### DOCUMENTO DE ORIGEM ###
A interface do Google era clean, objetiva. O foco em garantir a eficiência ao usuário estava mais claro que um cristal. Enquanto o Yahoo tinha aquela clássica aparência de portal, com muitas informações, link, etc. Distrações abundantes. Visto o aumento na qualidade das buscas, graças a integração ao Google, e a diferença de usabilidade entre as páginas, muitos usuários começaram a se perguntar:

Bom, se o Google fornece a busca para o Yahoo, é ele  o responsável pelo salto de qualidade dos resultados, e ainda oferece uma interface mais amigável. Por que diabos vou continuar pesquisando via Yahoo? É melhor fazer isso direto pela página do Google.

E assim foi. O Yahoo tem total relação com a expansão do Google como serviço, o reconhecimento público que já vinha aumentando disparou.

Em 2002, o Yahoo percebeu que estava “dormindo com o inimigo”, e começou a se movimentar, fazendo aquisições importante, como a compra do buscador Inktomi e da Overture, que já era dona da antiga concorrente do Yahoo, o AltaVista. A ideia era reforçar sua tecnologia e revitalizar seu próprio modo de busca. O Yahoo chegou a comprar o Cadê, site de busca que foi muito popular no Brasil.
### DADOS EXTRAÍDOS ###
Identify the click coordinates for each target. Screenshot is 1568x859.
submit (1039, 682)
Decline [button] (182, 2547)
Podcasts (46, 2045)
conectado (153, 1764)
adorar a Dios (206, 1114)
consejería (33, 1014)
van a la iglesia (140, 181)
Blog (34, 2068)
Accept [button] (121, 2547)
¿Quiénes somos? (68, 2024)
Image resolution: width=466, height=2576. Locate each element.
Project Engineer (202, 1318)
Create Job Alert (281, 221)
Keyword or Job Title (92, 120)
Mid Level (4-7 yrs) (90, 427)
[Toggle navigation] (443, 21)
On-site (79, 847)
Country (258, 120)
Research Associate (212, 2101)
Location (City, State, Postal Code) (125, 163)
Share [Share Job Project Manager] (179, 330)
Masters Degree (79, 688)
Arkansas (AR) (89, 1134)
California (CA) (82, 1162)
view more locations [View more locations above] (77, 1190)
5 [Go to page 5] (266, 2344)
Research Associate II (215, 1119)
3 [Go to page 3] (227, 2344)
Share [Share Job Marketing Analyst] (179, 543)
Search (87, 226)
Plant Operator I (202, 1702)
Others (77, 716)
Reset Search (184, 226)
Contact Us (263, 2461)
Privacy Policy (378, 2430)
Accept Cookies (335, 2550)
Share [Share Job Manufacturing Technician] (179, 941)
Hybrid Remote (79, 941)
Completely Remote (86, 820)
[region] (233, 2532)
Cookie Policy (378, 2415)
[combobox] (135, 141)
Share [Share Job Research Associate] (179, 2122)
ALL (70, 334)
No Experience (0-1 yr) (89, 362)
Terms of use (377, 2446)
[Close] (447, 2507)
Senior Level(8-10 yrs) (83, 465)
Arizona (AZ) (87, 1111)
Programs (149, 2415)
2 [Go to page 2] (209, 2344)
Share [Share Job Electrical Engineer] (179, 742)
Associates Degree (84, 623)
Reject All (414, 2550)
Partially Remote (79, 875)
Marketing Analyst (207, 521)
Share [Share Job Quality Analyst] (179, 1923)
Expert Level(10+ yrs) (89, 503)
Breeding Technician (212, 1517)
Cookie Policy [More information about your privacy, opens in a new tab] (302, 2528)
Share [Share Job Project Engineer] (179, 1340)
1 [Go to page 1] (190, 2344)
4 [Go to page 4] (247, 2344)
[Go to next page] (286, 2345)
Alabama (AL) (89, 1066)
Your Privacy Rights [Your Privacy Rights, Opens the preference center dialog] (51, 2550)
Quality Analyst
###
→ **LISTA DE TAREFAS**:
1. Segundo o texto sobre o Google e o Yahoo, qual site de busca popular no Brasil o Yahoo chegou a comprar?
2. Transcreva do texto sobre o Google e o Yahoo o trecho que começa com as palavras que contêm "A interface do" e termina com "vinha aumentando disparou.".
As entradas não são necessárias.

→ **RESPOSTAS DAS TAREFAS**:
1. O Cadê.

2.
A interface do Google era clean, objetiva. O foco em garantir a eficiência ao usuário estava mais claro que um cristal. Enquanto o Yahoo tinha aquela clássica aparência de portal, com muitas informações, link, etc. Distrações abundantes. Visto o aumento na qualidade das buscas, graças a integração ao Google, e a diferença de usabilidade entre as páginas, muitos usuários começaram a se perguntar:

Bom, se o Google fornece a busca para o Yahoo, é ele  o responsável pelo salto de qualidade dos resultados, e ainda oferece uma interface mais amigável. Por que diabos vou continuar pesquisando via Yahoo? É melhor fazer isso direto pela página do Google.

E assim foi. O Yahoo tem total relação com a expansão do Google como serviço, o reconhecimento público que já vinha aumentando disparou.